Page extract -
-.-.-

Ways to Traverse a Matrix

Row-wise, Column-wise, DFS, BFS and more!

Ways to Traverse a Matrix

Introduction

Matrix is defined as a group of similar or different data values arranged in rows and columns. In programming, matrices are represented as two-dimensional arrays. They are easily one of the most heavily used data structures in the field of computer graphics and can also be used to implement network graphs.

Screenshot 2022-08-28 204208.png

A matrix can represent different sorts of data based on different scenarios and it is through this versatile use of matrices that the need for various matrix traversal methods arises. In this article, we will check out the following traversal methods:

  • Row-wise Traversal
  • Column-wise Traversal
  • Breadth First Search Traversal
  • Depth First Seach Traversal

Row-wise Traversal

In row-wise traversal, we traverse through the matrix starting from the first row, moving left to right, all the way to the last row. It is a common way to travel a matrix.

-.-.-

Data -
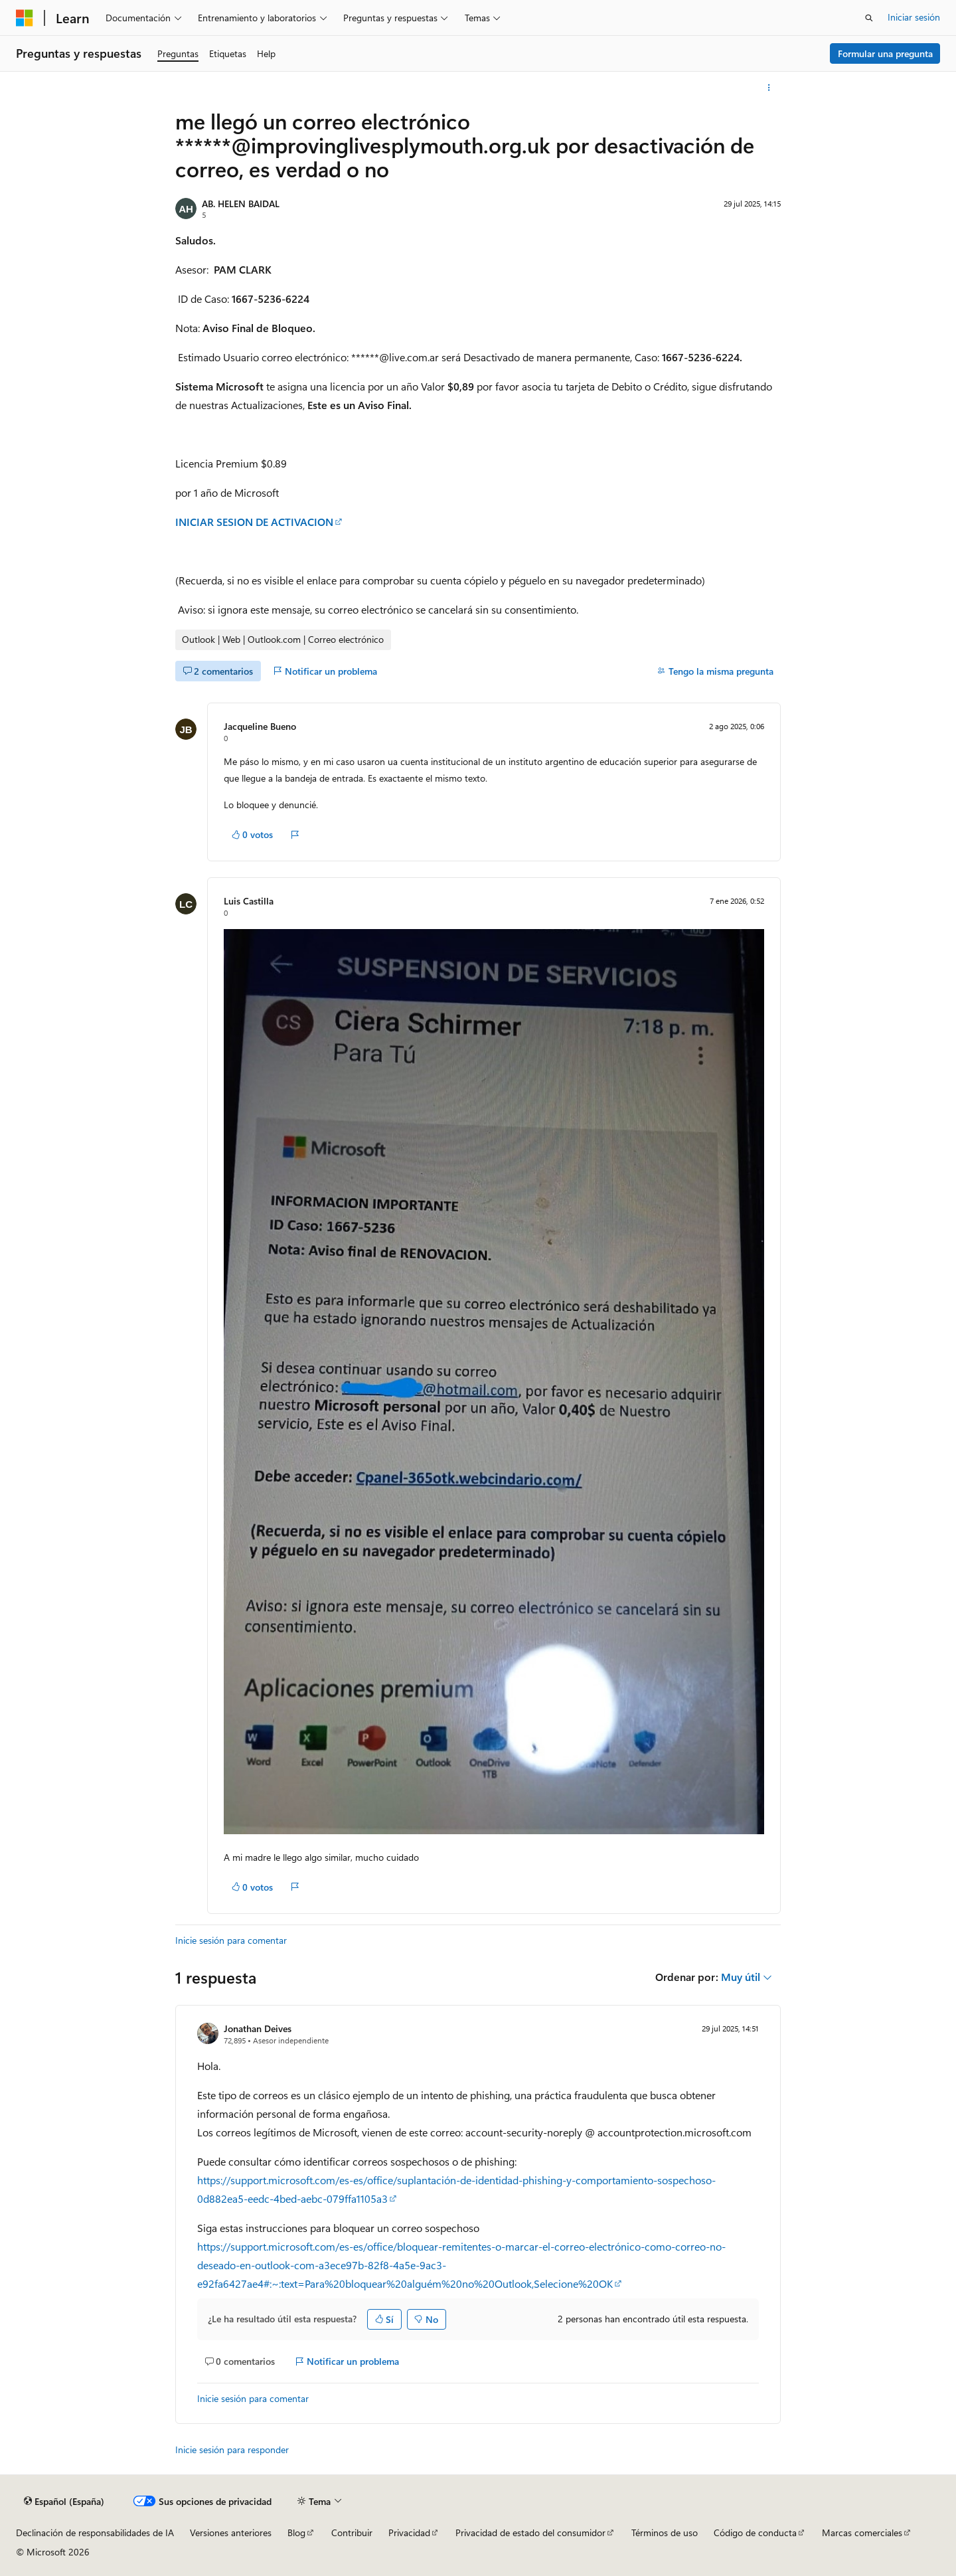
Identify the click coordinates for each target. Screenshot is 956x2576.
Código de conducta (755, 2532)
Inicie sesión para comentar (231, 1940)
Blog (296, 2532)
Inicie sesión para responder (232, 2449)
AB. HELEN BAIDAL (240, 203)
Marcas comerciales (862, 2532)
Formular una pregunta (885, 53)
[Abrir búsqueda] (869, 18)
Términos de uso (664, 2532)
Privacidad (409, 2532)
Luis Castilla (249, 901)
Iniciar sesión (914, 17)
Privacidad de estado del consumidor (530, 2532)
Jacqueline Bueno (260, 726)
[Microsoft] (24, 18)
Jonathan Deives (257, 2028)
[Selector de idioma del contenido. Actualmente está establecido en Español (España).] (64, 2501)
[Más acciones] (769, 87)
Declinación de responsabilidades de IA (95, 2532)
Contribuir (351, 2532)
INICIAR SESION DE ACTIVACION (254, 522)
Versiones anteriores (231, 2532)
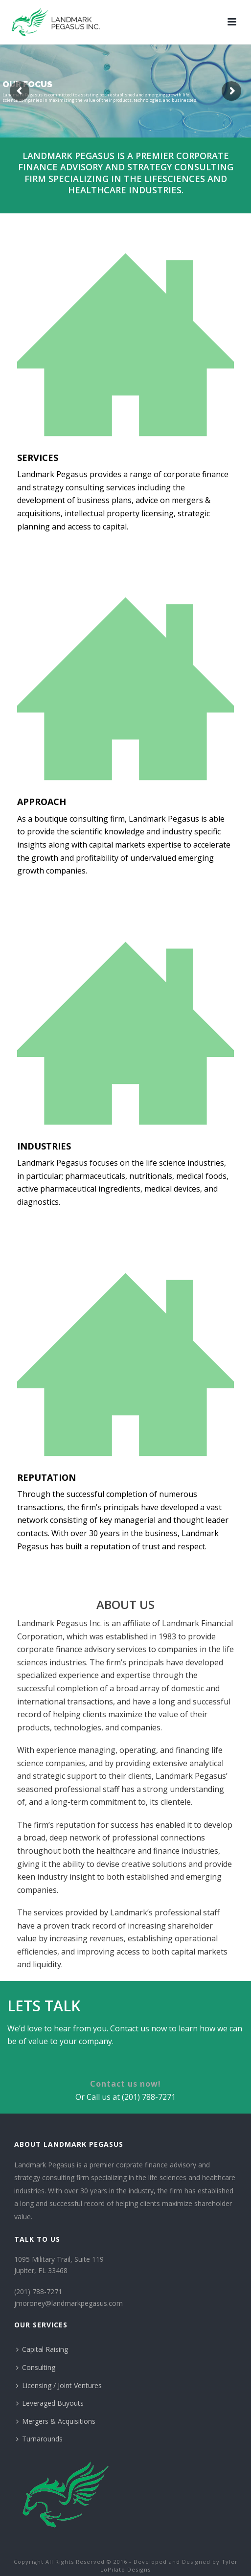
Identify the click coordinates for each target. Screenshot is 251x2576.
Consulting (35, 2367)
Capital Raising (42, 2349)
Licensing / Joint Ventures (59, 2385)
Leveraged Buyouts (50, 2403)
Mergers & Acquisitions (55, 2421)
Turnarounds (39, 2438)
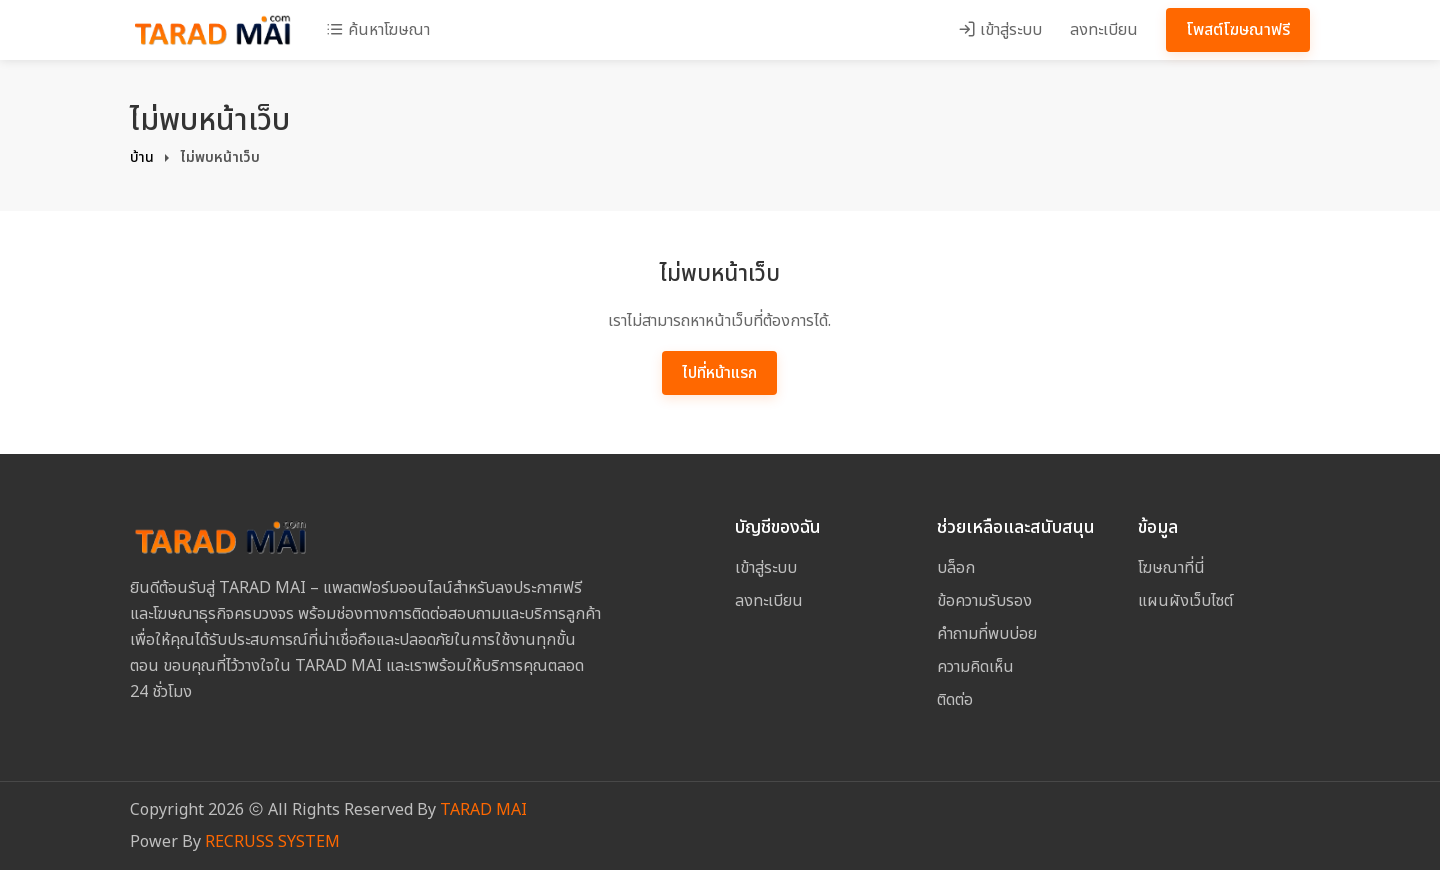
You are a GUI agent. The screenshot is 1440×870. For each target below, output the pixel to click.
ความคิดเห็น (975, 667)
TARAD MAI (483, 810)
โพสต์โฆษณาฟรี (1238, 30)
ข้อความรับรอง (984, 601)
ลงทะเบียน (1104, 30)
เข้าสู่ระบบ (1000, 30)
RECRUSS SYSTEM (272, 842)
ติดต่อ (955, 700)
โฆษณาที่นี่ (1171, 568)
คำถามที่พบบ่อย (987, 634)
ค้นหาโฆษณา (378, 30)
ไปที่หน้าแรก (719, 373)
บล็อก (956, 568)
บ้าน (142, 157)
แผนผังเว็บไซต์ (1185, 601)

-.-.-

Requests -
**A)** List the traversal methods named in the subtitle of the matrix traversal article.
**B)** In the entries, rewrite the part that opens with the line containing "[Abrir búsqueda] (869, 18)" and closes with the line containing "Jonathan Deives (257, 2028)", replacing "Términos de uso" with "Condiciones de uso" and leaving everything else unchanged.
The entries have nothing to do with the matrix traversal article.

Answers to each task -
**A)** Row-wise, Column-wise, DFS, BFS

**B)**
[Abrir búsqueda] (869, 18)
Condiciones de uso (664, 2532)
Privacidad (409, 2532)
Luis Castilla (249, 901)
Iniciar sesión (914, 17)
Privacidad de estado del consumidor (530, 2532)
Jacqueline Bueno (260, 726)
[Microsoft] (24, 18)
Jonathan Deives (257, 2028)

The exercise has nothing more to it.